The diplomacy has been conducted largely by Christopher Hill, the U.S. Assistant Secretary of State for Asian and Pacific Affairs. It has consisted of contacts with four nations in the so-called “six-party talks” – China, Russia, South Korea, and Japan. Mr. Hill has been trying to get these countries to put pressure of various kinds on North Korea to cease missile tests and return to the six-party talks as well as to support a strong resolution in the U.N. Security Council, should North Korea not do so. On July 12, Mr. Hill said he was “discouraged” by the lack of response from North Korea. He did not add that he was probably also discouraged by the positions of China, South Korea, and Russia.
The only country which seemed really agitated by the North Korean missile tests was Japan. There, Shinzo Abe, who is battling within the governing party to become the next Prime Minister, and whose self-presentation is that of a tough Japanese nationalist, said Japan should consider whether a “preventive” attack on North Korea was compatible with the Japanese constitution. Japan formally asked the Security Council to impose sanctions.
Of course, North Korea denounced Abe and Japan, but not half so loudly and publicly as did the spokesman of the South Korean and Chinese governments. South Korea did urge North Korea to make “wise judgments” to avert disaster, which was rather mild language. But South Korea accused Tokyo of “arrogance and outrageous rhetoric that further intensifies the crisis on the Korean peninsula,” which was less mild. Nor were the Chinese gentler with Abe and Japan. Abe, they said, was “pouring oil on the fire.” They added: “This practice is extremely irresponsible and incomprehensible and it will only seriously disrupt international diplomatic efforts and accelerate tensions in north-east Asia.” Russia seems to share this view.

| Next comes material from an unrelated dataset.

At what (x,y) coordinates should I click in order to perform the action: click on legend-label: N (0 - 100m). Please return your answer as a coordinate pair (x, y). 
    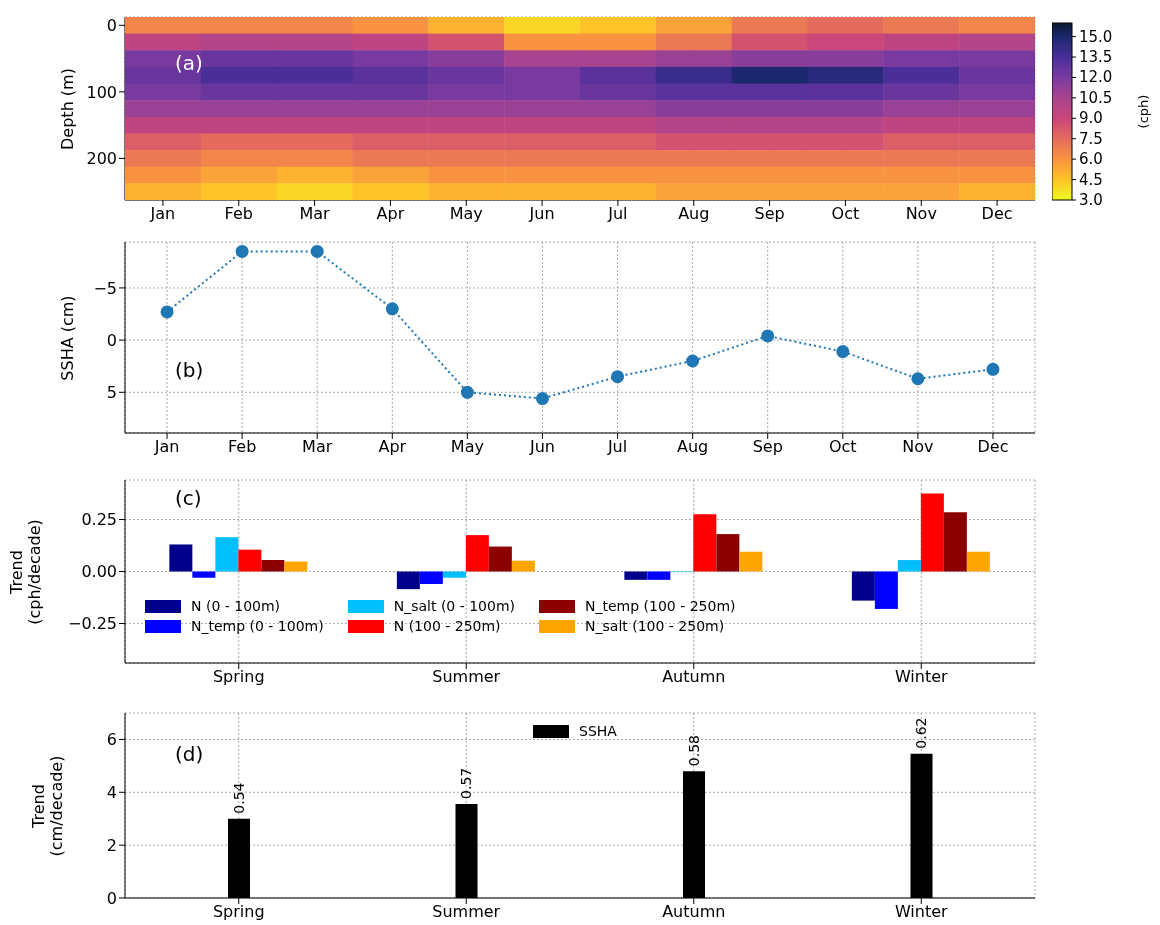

So consequence number one of the North Korean missile test was a public exacerbation of the political quarrels of both China and South Korea with Japan, quarrels that have been increasing over the past few years. For the United States, it means it has to navigate between what have been its two major allies in East Asia – Japan and South Korea. As for a U.N. resolution, it is most unlikely anything close to the Japanese version will be adopted.

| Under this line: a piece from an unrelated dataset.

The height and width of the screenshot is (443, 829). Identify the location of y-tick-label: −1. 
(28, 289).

On the home front, George Bush is running into trouble with his own supporters. In the latest issue of The Weekly Standard, leading journal of the neo-conservatives, editor William Kristol was scathing about Bush. He quotes Bush as telling the North Koreans they have a “choice to make” – or else. Kristol says that Kim Jong-Il has in fact already made his choice, but “what price will [he] pay?” In effect, says Kristol, none. “What was ‘unacceptable’ to President Bush a week ago (a North Korean missile launch) has been accepted.”
Kristol ends his editorial with the highest insult he has in his repertory. He calls Bush’s current foreign policy “Clintonian.” As a final flourish, Kristol says: “The real choice isn’t Kim Jong-Il’s. It’s Presidents Bush’s.” The New York Times has a different take on what Bush has been doing: “Mr. Bush is discovering the limits of his own pre-emption doctrine – and the frustrations of its alternative.”
Meanwhile, to very little public notice, India launched its own long-range missile test on July 9, only three days after the North Korean launches. For the first time, India now has a missile that can land in China. This missile test was not denounced by anyone as a provocation. Journalists have talked of it as “a strategic step to keep China in check.”
So we have a geopolitical situation in which some countries are denounced for launching missile tests and others are not (not only India of course but, for example, the United States). But those who are denounced for launching missile tests hear the denunciations as hollow, since even the United States seems hesitant to threaten war with a country that has even “rudimentary” nuclear weapons. And very quietly the Israeli government has been toning down its previous pressures on the United States to do “something” about Iran.
The realities of geopolitical limitations on military bravura are painful to learn and harder still to accept. If politics, as they say, is the art of the possible, what is possible today?